The former catcher isn’t alone in his easy chair. Tiger fans here, where our economy is benched, have a great distraction this year. Whether we fans are dealing with unemployment or medical issues, (or both), watching and looking forward to game after game has given us joy.
Yes, it’s only a game and in the grand scheme it doesn’t really mean anything, but that doesn’t truly explain why so many of us argue about Brandon Inge or love Victor Martinez. Sure, Verlander and Cabrera are super stars, but so are many others on the team. Brilliant fielding by Austin Jackson, hysterical dances by Jose Valverde, career seasons by Avila and Peralta, the list goes on.
The distraction from the everyday and the thrill of watching peak athletic performances gives us a boost and something to do with our unexpected free time. Detroit needs teams like the Tigers, (and Lions and Red Wings and the Wolverines and Spartans). Now, perhaps more than any time since 1968 when our baseball team began to patch things up for the city from the horrendous summer the year before.
I’m sure my wife doesn’t get, exactly, why I spend so much of my time following our Tigers. But my brother and cousin do, as we text each other back and forth during critical games. I won’t go so far as to say it’s a guy thing, since I know many rabid female fans. It’s great fun to hear reports of my youngest, Taylor, talking to the boys at high school about who her favorite player is and the boys’ eyes widening at the thought of a cute girl meeting manager Jim Leyland a few years back.

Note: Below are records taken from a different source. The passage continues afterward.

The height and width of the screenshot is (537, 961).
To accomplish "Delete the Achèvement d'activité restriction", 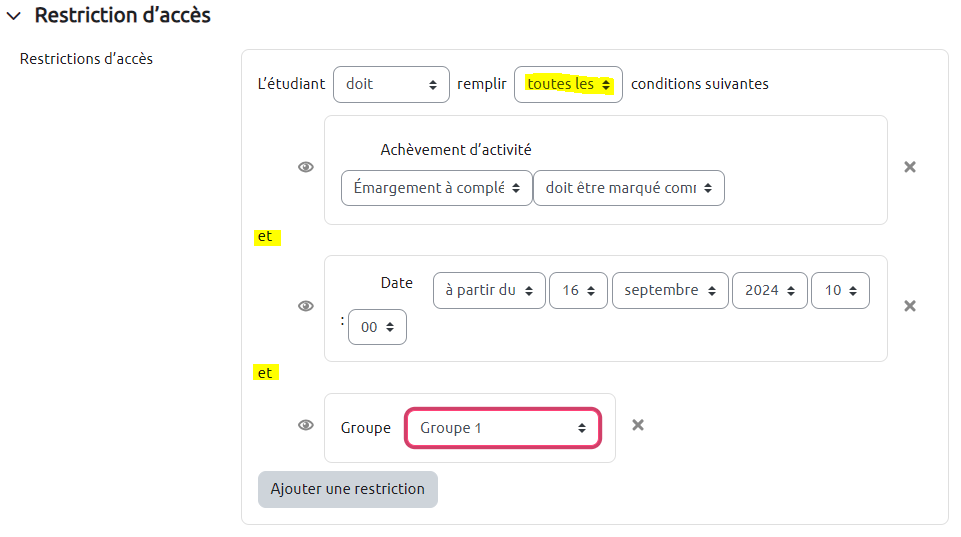I will coord(910,167).
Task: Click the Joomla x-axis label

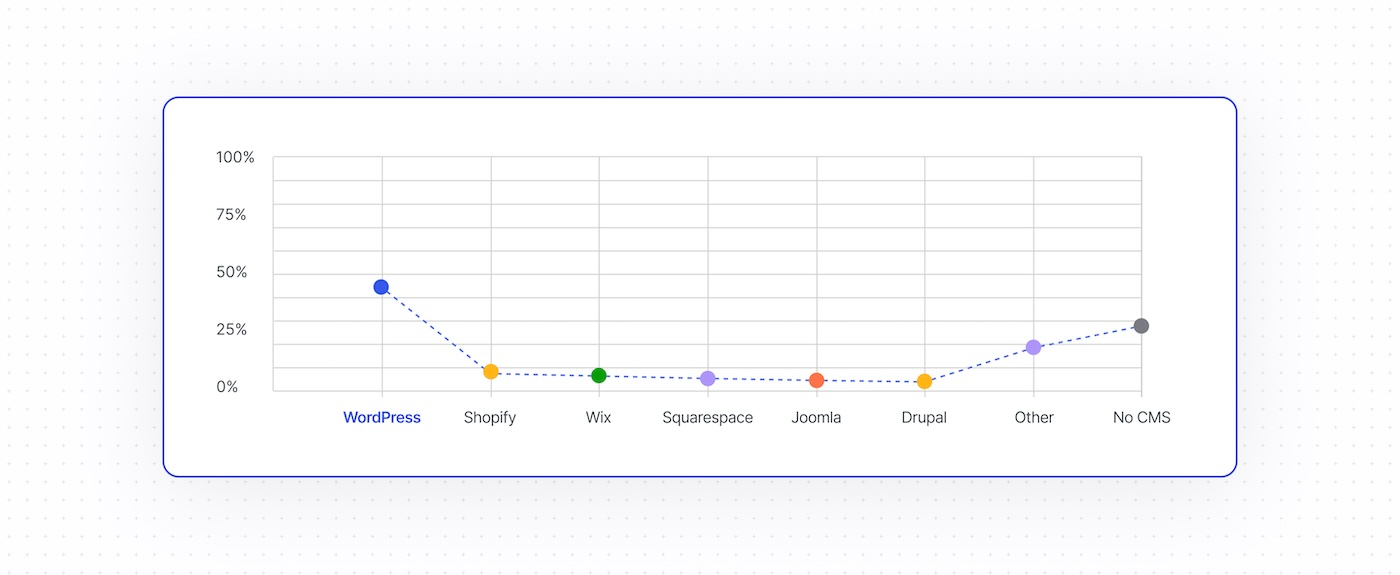Action: (x=816, y=418)
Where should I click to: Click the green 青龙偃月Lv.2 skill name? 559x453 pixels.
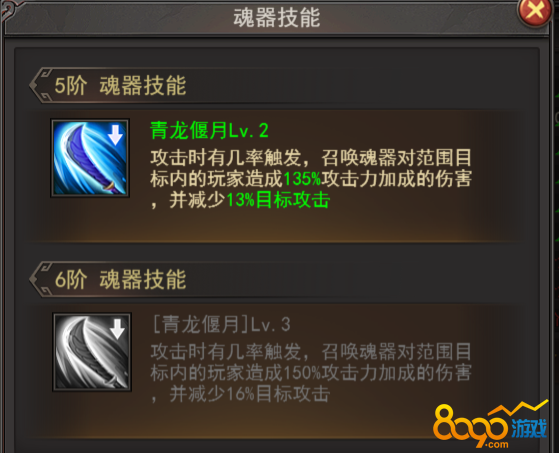[x=209, y=130]
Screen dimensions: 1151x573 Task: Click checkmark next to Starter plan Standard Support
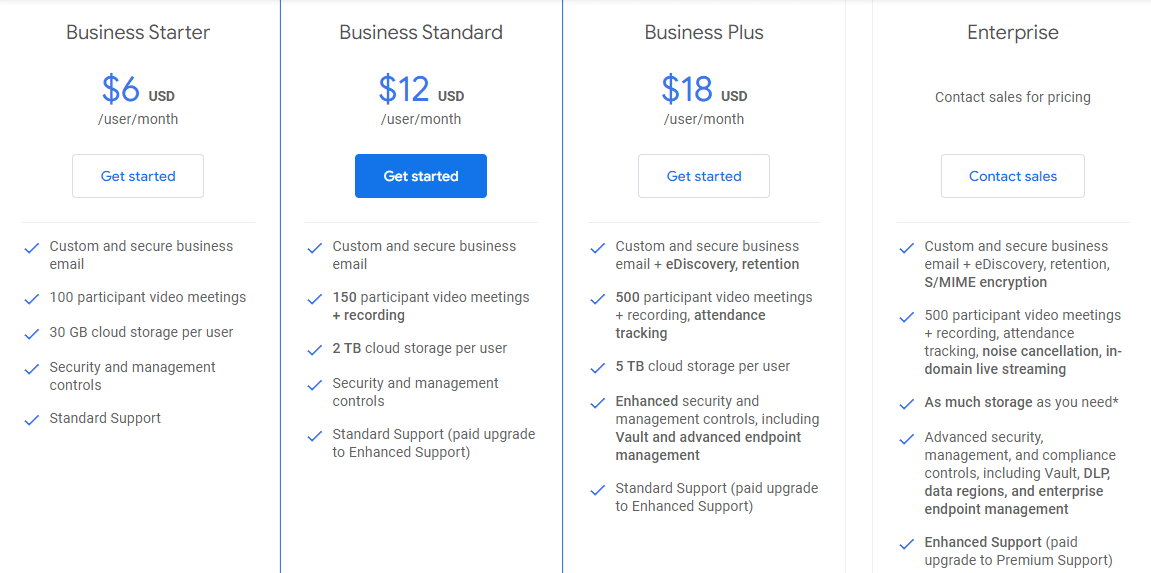[x=32, y=419]
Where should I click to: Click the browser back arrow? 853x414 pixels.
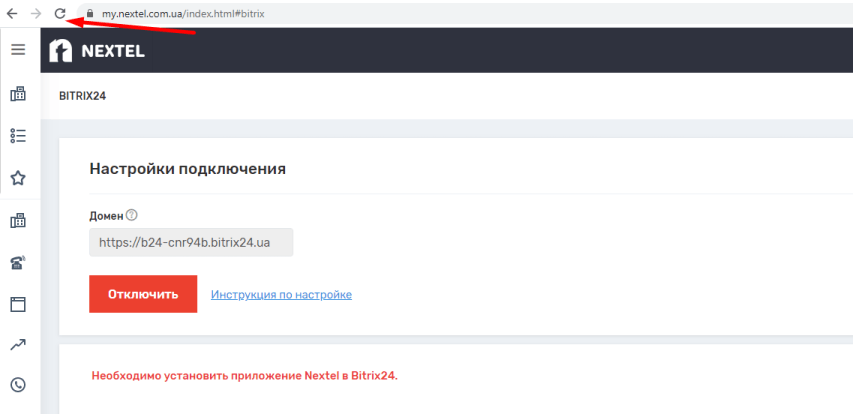point(12,14)
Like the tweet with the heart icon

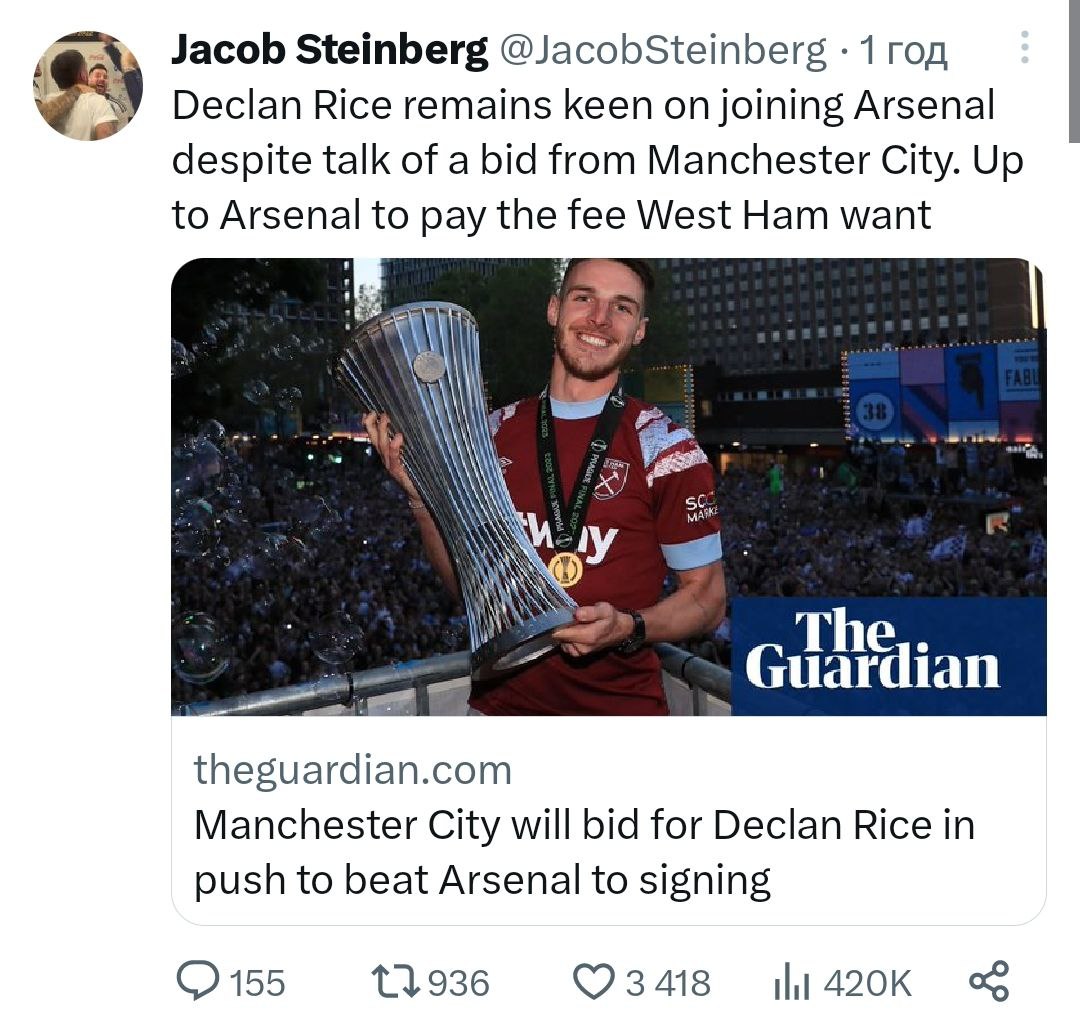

The playoffs start on Friday and hopefully our team will waltz all the way to the World Series. For many of us armchair Tigers who didn’t have the talent, or were scared of the baseball, this is an inspiring time. We can see vague representatives of ourselves out there on the diamond, making spectacular plays and putting the city in the WIN column.
The feeling is reciprocal. When the Tigers clinched their playoff berth, Leyland broke down on camera describing what the fans have meant to the team. He also realizes what the team means to the city.
Yes, putting our eggs, (and hopes and fears), in one basket is a bit childish, particularly when that basket is one interwoven with entertainment and money and a “boy’s game.” But it’s a lot of fun. We can wear our T-shirts or jerseys and feel like we’re part of something bigger. Two guys sporting old English Ds on their hats can nod at each other while walking into a bagel shop and that anonymous camaraderie means something.
And just like in 2006, when my Ukrainian-born/Israel-raised buddy wrote after Magglio Ordonez’s amazing home run, “Holy crap, even I’m a fan now,” the game at it’s best brings people together.
Detroit needs that. The world needs that. But let’s hope the stinkin’ Yankees don’t get there first!
(As a historical footnote, important to no one except me, in Freehan’s book Behind The Mask he says he never understood autographs. Shaking a hero’s hand was far more impressive, he wrote. When I was assigned to photograph him and introduced myself at an Ann Arbor practice, he went to shake my hand but pulled back instantly because his was covered in pine tar. I was so, so close! But at least I fulfilled a dream I had as a young boy. Even if we wasn’t buying me a Ball Park Frank at Tiger Stadium.)